Nissan is the first manufacturer committed to Formula E’s GEN4 era, which runs through 2030. That long-term bet means the team’s development pipeline matters enormously. Every rookie test is an audition, a data-gathering exercise, and a talent evaluation rolled into one. Volpe called it “a great opportunity to keep developing the GEN3 Evo technology since Valencia in pre-season.”
For Martins, this is likely a one-off—a useful day that deepens the Nissan-Alpine relationship while giving him a taste of a different electric racing discipline. His future runs through Le Mans and the WEC grid.
Pulling’s story reads differently. She’s embedded in the team’s simulator program. She’s accumulating real-world laps at an accelerating rate. And she’s doing it inside a championship-winning organization that has already planted its flag years into the future of this series.

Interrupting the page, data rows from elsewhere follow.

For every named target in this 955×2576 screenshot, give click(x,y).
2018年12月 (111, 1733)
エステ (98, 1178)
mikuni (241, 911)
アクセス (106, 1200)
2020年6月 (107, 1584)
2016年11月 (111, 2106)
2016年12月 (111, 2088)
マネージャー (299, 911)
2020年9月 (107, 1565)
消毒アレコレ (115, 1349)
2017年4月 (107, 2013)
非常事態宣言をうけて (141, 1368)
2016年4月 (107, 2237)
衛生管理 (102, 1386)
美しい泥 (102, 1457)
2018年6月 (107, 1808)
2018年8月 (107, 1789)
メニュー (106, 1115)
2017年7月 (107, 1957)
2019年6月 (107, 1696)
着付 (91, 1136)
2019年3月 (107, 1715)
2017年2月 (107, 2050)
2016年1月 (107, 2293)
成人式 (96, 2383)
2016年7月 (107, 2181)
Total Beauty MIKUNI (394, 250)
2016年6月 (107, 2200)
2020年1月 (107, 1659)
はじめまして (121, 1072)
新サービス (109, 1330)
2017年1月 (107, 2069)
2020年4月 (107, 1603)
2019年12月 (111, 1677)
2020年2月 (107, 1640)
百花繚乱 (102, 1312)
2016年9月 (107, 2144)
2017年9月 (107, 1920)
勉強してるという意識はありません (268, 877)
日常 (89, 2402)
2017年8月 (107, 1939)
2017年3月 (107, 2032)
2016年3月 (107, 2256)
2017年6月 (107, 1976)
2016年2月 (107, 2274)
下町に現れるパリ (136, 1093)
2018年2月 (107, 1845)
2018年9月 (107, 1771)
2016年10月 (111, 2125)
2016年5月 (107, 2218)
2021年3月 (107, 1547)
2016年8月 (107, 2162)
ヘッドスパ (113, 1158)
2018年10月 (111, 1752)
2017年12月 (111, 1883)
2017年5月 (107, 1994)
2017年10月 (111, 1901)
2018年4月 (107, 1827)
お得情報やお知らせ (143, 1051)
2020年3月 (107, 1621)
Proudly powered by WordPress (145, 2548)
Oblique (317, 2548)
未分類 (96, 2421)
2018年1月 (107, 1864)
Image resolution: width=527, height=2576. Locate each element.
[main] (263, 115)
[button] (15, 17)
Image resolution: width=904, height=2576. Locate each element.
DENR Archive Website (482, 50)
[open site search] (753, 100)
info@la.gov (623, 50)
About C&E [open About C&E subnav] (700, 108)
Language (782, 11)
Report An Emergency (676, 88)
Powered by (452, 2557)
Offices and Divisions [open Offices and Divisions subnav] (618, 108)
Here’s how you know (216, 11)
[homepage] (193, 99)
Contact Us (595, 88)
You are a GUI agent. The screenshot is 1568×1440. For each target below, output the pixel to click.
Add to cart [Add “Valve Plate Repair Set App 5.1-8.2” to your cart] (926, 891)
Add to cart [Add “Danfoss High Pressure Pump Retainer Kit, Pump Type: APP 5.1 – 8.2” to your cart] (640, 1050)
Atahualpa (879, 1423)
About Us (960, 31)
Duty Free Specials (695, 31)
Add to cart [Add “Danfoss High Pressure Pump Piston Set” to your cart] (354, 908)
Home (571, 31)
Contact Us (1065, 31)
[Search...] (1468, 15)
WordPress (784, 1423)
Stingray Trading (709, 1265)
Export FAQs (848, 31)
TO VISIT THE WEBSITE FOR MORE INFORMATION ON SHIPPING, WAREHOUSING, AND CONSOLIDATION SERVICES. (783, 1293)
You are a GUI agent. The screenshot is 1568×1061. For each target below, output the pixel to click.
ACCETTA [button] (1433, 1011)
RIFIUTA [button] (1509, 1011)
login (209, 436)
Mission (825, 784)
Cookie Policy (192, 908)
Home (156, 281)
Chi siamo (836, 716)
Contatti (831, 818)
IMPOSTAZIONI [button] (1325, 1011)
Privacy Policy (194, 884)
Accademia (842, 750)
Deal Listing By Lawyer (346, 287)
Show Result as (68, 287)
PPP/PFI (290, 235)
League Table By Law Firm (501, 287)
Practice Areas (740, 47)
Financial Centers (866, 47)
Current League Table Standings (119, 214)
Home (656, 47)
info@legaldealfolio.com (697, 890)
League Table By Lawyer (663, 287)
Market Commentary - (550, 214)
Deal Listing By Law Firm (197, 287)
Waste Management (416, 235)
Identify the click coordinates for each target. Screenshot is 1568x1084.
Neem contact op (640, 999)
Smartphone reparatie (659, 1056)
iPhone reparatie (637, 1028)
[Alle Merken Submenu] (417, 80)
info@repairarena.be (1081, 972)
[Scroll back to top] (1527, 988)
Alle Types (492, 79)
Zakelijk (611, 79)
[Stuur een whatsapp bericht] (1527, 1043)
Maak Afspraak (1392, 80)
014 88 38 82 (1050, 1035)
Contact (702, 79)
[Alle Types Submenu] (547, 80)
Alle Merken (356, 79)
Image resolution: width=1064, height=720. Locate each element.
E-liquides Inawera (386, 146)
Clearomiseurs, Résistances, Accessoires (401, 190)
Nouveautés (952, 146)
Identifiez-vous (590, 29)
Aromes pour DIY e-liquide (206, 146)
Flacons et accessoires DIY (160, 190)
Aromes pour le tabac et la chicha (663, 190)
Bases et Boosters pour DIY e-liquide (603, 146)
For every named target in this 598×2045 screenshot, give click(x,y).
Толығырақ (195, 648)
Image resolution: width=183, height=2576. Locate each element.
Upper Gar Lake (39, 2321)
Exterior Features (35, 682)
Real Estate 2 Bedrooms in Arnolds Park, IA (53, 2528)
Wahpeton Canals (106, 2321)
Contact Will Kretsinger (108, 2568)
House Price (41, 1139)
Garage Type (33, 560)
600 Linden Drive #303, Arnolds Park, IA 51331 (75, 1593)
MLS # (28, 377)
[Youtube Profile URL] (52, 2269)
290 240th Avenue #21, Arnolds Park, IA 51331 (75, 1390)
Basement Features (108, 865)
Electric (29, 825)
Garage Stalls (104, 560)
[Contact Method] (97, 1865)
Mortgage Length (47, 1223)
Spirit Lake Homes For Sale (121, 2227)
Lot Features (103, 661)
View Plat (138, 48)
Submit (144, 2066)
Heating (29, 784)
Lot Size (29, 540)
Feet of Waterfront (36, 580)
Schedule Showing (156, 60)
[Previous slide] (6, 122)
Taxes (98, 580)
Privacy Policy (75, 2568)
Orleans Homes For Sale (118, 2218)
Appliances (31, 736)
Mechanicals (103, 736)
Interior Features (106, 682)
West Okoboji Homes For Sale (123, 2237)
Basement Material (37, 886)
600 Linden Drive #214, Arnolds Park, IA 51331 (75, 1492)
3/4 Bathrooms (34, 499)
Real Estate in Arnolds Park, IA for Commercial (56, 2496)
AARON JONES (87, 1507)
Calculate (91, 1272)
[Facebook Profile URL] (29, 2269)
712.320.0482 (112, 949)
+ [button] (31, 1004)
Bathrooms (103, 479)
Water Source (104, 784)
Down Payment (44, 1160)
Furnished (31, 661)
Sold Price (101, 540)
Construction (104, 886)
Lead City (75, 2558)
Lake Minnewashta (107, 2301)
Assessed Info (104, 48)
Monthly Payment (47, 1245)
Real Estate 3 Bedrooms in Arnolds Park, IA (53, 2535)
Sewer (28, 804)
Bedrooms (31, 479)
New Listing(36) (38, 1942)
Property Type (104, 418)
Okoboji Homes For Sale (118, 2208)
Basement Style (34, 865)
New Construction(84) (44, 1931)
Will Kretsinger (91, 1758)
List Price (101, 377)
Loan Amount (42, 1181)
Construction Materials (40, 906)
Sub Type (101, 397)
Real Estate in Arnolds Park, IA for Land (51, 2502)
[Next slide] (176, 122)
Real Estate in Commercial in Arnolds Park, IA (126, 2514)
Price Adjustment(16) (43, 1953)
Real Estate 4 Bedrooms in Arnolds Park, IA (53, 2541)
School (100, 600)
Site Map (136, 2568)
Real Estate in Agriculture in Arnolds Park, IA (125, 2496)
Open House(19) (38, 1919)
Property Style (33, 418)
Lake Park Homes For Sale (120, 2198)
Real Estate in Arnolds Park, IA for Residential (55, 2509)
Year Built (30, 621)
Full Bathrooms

The GB3 Championship doesn’t carry the prestige of Formula 2, and Pulling’s single-seater résumé is still building. But Formula E has always operated on a different logic than the traditional open-wheel ladder. Energy management, regenerative braking, and racecraft on tight circuits reward a specific kind of intelligence.
Seat time in the actual car and the simulator can compress timelines that would take years in other series. Nissan isn’t handing out charity drives. Rowland and Norman Nato hold the race seats for Season 12, but the GEN4 era starts fresh.
The team is evaluating who belongs in its future, and every session Pulling completes adds another data point to that conversation. Sunday at Jarama won’t decide anything on its own. But the gap between “rookie test driver” and “race seat contender” is measured in exactly these kinds of days—quiet ones, far from the podium, where the stopwatch does the talking.